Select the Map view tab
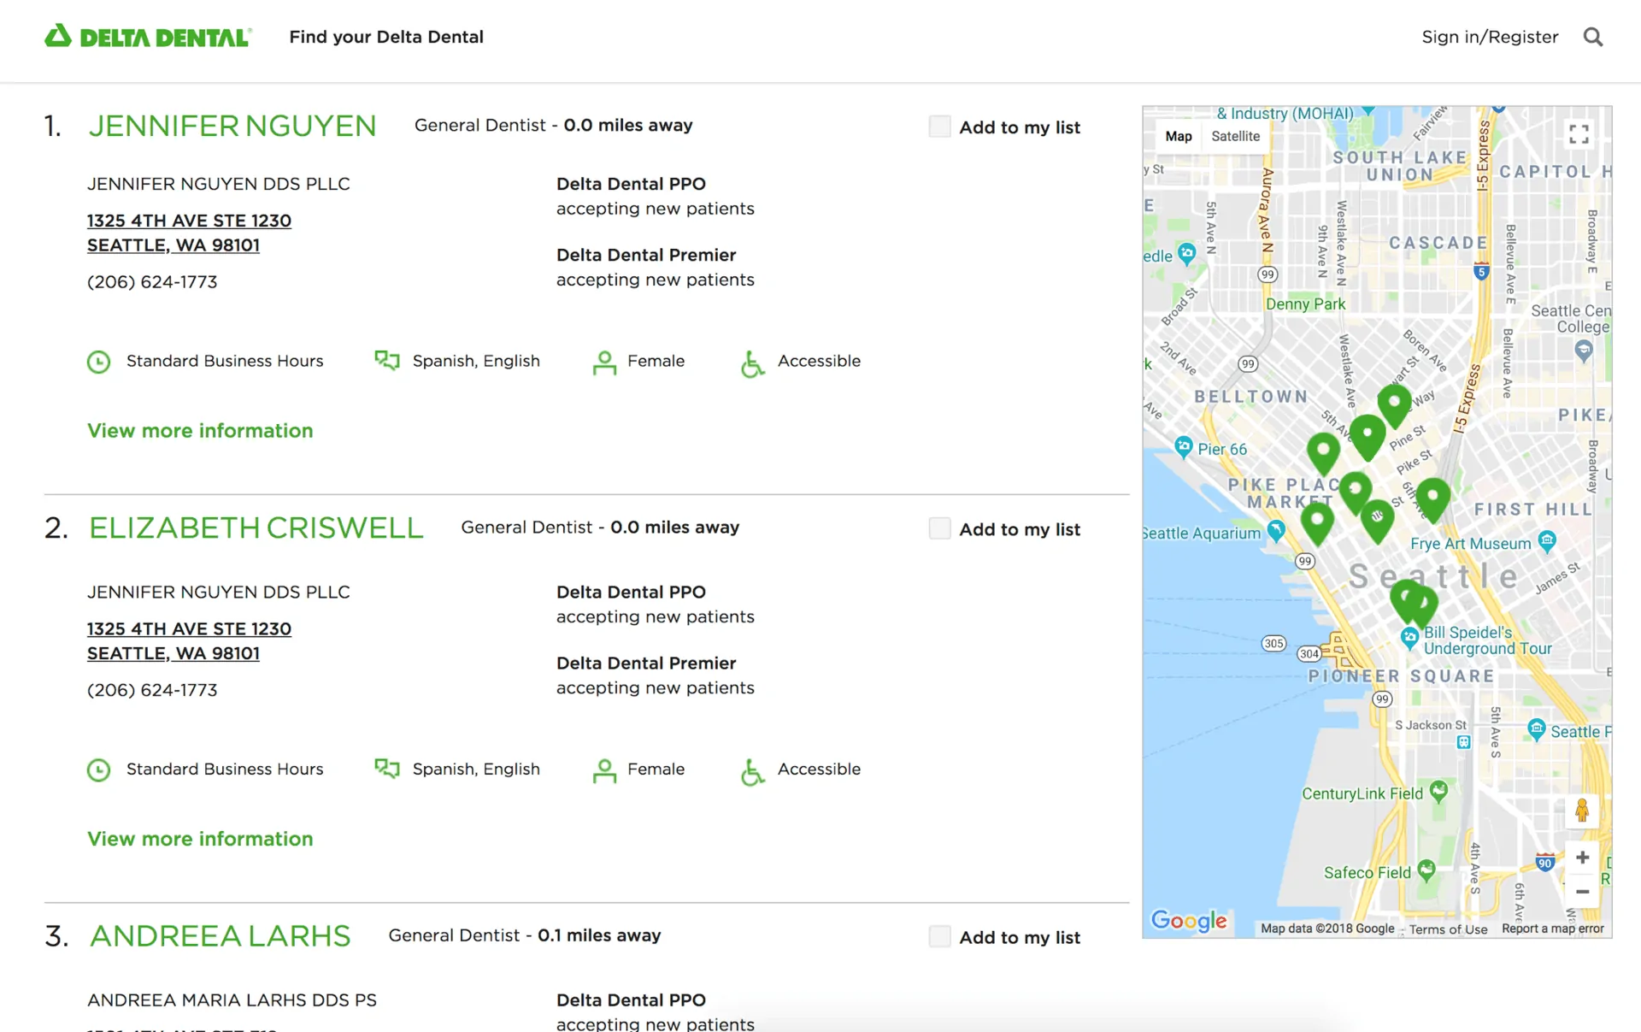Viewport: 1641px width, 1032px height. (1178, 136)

------------------------

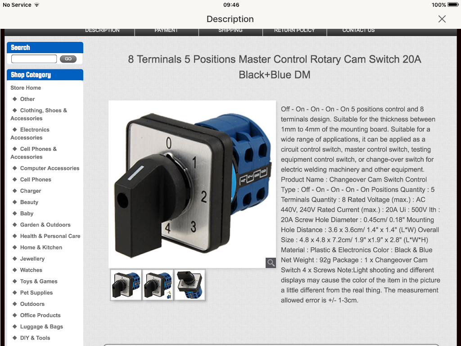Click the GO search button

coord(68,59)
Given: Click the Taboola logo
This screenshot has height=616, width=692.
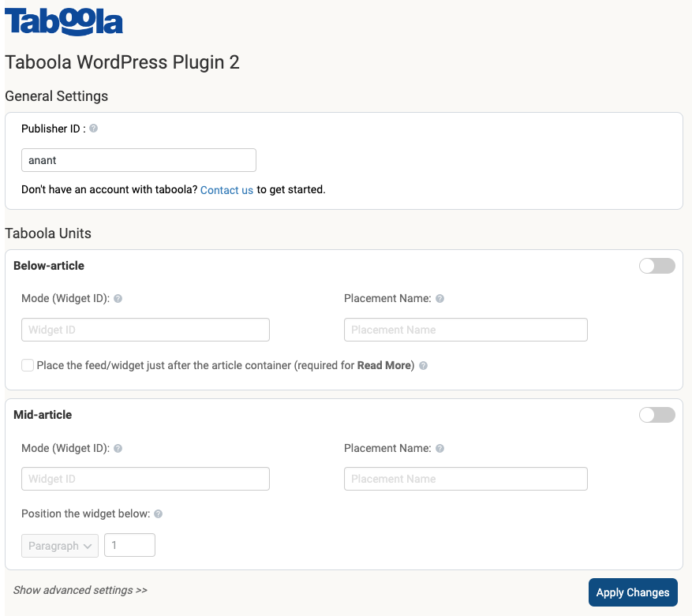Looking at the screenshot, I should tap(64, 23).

------------------------

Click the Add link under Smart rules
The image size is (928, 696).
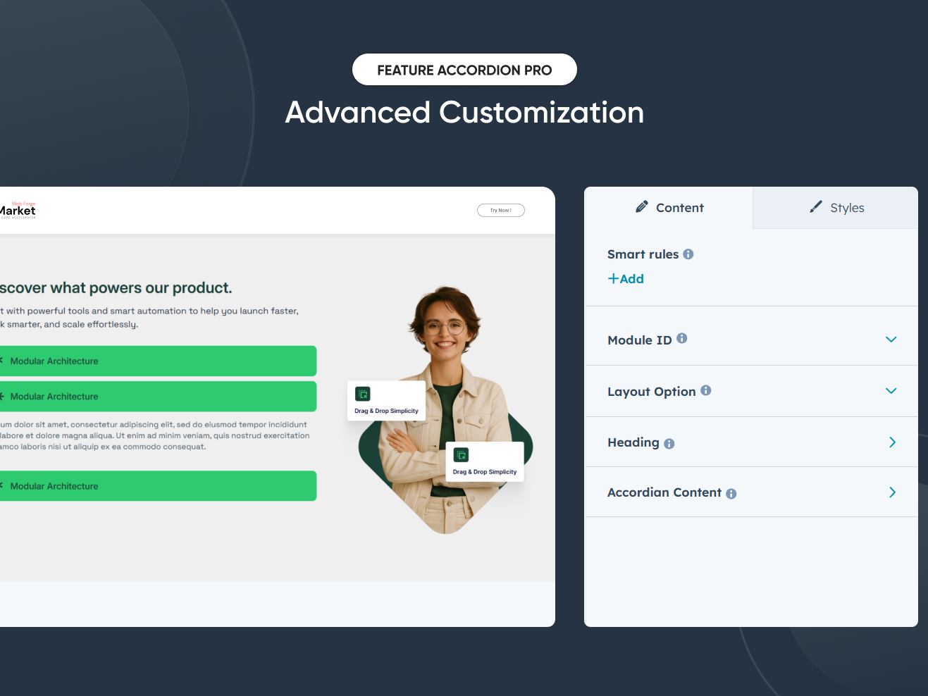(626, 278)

------------------------

Repeat the lines starting at the one that contains "Click the GO search button" and ending at the one that contains "Looking at the", and leave the pictures out.

** THE OUTPUT **
Click the GO search button

coord(68,59)
Given: Click the Taboola logo
This screenshot has height=616, width=692.
Looking at the screenshot, I should tap(64, 23).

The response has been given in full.